#### Aim of the exercise
Reproduce the following lines, substituting "desktop automation agent" for every occurrence of "computer-use agent" and keeping everything else identical.

#### Given entries
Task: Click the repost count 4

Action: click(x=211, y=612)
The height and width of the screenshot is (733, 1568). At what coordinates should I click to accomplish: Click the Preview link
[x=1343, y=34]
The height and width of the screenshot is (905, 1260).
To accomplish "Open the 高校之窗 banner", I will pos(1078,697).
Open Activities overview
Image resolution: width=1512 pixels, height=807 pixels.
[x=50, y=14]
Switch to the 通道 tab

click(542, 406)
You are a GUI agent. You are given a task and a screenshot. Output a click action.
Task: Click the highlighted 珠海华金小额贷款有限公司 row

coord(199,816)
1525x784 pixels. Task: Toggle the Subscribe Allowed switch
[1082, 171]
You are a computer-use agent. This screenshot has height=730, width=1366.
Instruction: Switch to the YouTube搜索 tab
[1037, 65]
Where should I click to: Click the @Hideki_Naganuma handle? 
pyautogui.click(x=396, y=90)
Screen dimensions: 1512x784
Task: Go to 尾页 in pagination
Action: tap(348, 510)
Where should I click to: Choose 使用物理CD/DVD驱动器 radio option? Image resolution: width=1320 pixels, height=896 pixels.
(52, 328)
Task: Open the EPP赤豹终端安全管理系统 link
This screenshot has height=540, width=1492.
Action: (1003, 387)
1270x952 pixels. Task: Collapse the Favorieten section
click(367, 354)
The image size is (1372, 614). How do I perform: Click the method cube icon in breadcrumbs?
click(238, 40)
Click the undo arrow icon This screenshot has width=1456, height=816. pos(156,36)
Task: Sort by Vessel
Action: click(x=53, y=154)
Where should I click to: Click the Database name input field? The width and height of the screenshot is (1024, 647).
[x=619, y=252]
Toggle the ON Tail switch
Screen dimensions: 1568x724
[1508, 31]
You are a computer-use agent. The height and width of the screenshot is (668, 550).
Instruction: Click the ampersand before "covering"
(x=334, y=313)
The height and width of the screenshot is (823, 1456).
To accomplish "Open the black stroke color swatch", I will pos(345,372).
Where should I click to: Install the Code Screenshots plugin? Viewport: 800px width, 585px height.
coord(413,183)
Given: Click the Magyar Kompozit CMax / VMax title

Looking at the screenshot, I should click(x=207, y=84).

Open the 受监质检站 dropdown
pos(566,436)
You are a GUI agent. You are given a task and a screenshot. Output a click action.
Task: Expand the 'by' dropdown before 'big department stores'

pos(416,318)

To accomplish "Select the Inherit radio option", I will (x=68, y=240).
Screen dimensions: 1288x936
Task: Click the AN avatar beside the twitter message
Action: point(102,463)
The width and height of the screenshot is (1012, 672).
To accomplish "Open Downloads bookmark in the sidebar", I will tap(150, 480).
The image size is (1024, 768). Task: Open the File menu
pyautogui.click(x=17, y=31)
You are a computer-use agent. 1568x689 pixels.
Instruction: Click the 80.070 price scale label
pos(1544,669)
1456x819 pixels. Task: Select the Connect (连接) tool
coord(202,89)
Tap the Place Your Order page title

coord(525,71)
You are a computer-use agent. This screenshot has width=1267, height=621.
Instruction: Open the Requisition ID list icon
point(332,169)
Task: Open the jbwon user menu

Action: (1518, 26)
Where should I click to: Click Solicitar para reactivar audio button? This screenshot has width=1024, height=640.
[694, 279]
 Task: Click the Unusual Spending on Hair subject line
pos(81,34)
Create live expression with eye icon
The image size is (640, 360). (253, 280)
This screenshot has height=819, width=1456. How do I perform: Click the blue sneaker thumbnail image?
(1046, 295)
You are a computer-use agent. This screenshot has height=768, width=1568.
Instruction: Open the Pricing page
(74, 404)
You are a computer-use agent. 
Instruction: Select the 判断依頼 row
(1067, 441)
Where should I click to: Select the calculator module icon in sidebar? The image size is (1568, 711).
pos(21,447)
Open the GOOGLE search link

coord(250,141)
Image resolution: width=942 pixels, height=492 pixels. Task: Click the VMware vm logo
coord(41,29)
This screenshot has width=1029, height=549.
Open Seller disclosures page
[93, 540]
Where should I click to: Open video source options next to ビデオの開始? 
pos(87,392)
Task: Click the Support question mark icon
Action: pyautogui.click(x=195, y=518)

#### Final result
Task: Click the repost count 4

Action: click(x=211, y=612)
The height and width of the screenshot is (733, 1568). At what coordinates should I click to accomplish: Click the Preview link
[x=1343, y=34]
The height and width of the screenshot is (905, 1260).
To accomplish "Open the 高校之窗 banner", I will pos(1078,697).
Open Activities overview
Image resolution: width=1512 pixels, height=807 pixels.
[x=50, y=14]
Switch to the 通道 tab

click(542, 406)
You are a GUI agent. You are given a task and a screenshot. Output a click action.
Task: Click the highlighted 珠海华金小额贷款有限公司 row

coord(199,816)
1525x784 pixels. Task: Toggle the Subscribe Allowed switch
[1082, 171]
You are a desktop automation agent. This screenshot has height=730, width=1366.
Instruction: Switch to the YouTube搜索 tab
[1037, 65]
Where should I click to: Click the @Hideki_Naganuma handle? 
pyautogui.click(x=396, y=90)
Screen dimensions: 1512x784
Task: Go to 尾页 in pagination
Action: tap(348, 510)
Where should I click to: Choose 使用物理CD/DVD驱动器 radio option? Image resolution: width=1320 pixels, height=896 pixels.
(52, 328)
Task: Open the EPP赤豹终端安全管理系统 link
This screenshot has height=540, width=1492.
Action: (1003, 387)
1270x952 pixels. Task: Collapse the Favorieten section
click(367, 354)
The image size is (1372, 614). How do I perform: Click the method cube icon in breadcrumbs?
click(238, 40)
Click the undo arrow icon This screenshot has width=1456, height=816. pos(156,36)
Task: Sort by Vessel
Action: click(x=53, y=154)
Where should I click to: Click the Database name input field? The width and height of the screenshot is (1024, 647).
[x=619, y=252]
Toggle the ON Tail switch
Screen dimensions: 1568x724
[1508, 31]
You are a desktop automation agent. The height and width of the screenshot is (668, 550).
Instruction: Click the ampersand before "covering"
(x=334, y=313)
The height and width of the screenshot is (823, 1456).
To accomplish "Open the black stroke color swatch", I will pos(345,372).
Where should I click to: Install the Code Screenshots plugin? Viewport: 800px width, 585px height.
coord(413,183)
Given: Click the Magyar Kompozit CMax / VMax title

Looking at the screenshot, I should click(x=207, y=84).

Open the 受监质检站 dropdown
pos(566,436)
You are a GUI agent. You are given a task and a screenshot. Output a click action.
Task: Expand the 'by' dropdown before 'big department stores'

pos(416,318)

To accomplish "Select the Inherit radio option", I will (x=68, y=240).
Screen dimensions: 1288x936
Task: Click the AN avatar beside the twitter message
Action: point(102,463)
The width and height of the screenshot is (1012, 672).
To accomplish "Open Downloads bookmark in the sidebar", I will tap(150, 480).
The image size is (1024, 768). Task: Open the File menu
pyautogui.click(x=17, y=31)
You are a desktop automation agent. 1568x689 pixels.
Instruction: Click the 80.070 price scale label
pos(1544,669)
1456x819 pixels. Task: Select the Connect (连接) tool
coord(202,89)
Tap the Place Your Order page title

coord(525,71)
You are a desktop automation agent. This screenshot has width=1267, height=621.
Instruction: Open the Requisition ID list icon
point(332,169)
Task: Open the jbwon user menu

Action: (1518, 26)
Where should I click to: Click Solicitar para reactivar audio button? This screenshot has width=1024, height=640.
[694, 279]
 Task: Click the Unusual Spending on Hair subject line
pos(81,34)
Create live expression with eye icon
The image size is (640, 360). (253, 280)
This screenshot has height=819, width=1456. How do I perform: Click the blue sneaker thumbnail image?
(1046, 295)
You are a desktop automation agent. This screenshot has height=768, width=1568.
Instruction: Open the Pricing page
(74, 404)
You are a desktop automation agent. 
Instruction: Select the 判断依頼 row
(1067, 441)
Where should I click to: Select the calculator module icon in sidebar? The image size is (1568, 711).
pos(21,447)
Open the GOOGLE search link

coord(250,141)
Image resolution: width=942 pixels, height=492 pixels. Task: Click the VMware vm logo
coord(41,29)
This screenshot has width=1029, height=549.
Open Seller disclosures page
[93, 540]
Where should I click to: Open video source options next to ビデオの開始? 
pos(87,392)
Task: Click the Support question mark icon
Action: pyautogui.click(x=195, y=518)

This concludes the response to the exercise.